De Joodse triomf van de Flaviërs is het onderwerp geweest van een aantal schilderijen. Giulio Romano, een van de grondleggers van het maniërisme, schilderde in 1540 een schilderij over dit onderwerp. Op zijn doek staan Vespasianus en Titus in een strijdwagen getrokken door vier paarden en rijden onder de triomfboog door. Een engel houdt kronen boven de hoofden van beide triomfators.

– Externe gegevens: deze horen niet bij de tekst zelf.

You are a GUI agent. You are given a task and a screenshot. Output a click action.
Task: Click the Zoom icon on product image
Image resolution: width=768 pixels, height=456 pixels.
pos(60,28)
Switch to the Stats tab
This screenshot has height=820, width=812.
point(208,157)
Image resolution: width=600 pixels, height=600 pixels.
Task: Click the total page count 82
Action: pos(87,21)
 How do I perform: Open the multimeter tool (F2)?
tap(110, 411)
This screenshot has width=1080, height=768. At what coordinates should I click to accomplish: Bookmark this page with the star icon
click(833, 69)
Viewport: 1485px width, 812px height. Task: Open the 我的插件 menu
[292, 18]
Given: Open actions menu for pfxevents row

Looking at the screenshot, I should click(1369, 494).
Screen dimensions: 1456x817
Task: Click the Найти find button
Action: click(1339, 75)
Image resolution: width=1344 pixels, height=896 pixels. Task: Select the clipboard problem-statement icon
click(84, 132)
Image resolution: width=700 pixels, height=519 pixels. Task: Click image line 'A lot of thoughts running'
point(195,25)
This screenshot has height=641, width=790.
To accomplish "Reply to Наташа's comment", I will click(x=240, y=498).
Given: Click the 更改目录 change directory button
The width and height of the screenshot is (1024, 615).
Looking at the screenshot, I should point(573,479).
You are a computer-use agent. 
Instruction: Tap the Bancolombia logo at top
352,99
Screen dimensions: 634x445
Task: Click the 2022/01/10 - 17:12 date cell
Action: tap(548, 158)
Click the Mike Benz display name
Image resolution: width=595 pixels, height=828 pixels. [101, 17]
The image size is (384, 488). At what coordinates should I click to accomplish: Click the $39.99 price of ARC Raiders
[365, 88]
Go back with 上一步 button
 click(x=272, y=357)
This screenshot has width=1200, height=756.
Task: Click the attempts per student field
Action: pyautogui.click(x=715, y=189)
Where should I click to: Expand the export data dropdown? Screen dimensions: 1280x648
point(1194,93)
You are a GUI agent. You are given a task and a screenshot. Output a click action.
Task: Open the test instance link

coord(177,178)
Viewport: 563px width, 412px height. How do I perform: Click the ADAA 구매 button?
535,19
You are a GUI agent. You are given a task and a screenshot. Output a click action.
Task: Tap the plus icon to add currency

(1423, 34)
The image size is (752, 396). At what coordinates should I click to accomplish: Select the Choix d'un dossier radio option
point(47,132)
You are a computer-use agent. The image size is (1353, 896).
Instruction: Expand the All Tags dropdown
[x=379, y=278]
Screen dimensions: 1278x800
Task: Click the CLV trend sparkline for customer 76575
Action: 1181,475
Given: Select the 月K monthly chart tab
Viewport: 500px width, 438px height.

De Victoriaanse schilder Lawrence Alma-Tadema (1885) toont de familie Flavius te voet die de trap afdaalt, terwijl de toeschouwer hen ziet door de ogen van een man die aan de voet staat. Vespasianus loopt voorop, gevolgd door zijn zonen; de Menora wordt op de achtergrond gedragen.
Titus Flavius Vespasianus komt voor in de romans De joodse oorlog en De zonen van Lyon Feuchtwanger, en in de serie Adelaars van het keizerrijk van Simon Scarrow. Tot de gevleugelde Latijnse uitdrukkingen behoort het gezegde “Geld stinkt niet” (Aes non olet). Het wordt toegeschreven aan Vespasianus in verband met het verhaal over de belasting op openbare latrines die Titus onwelgevallig was.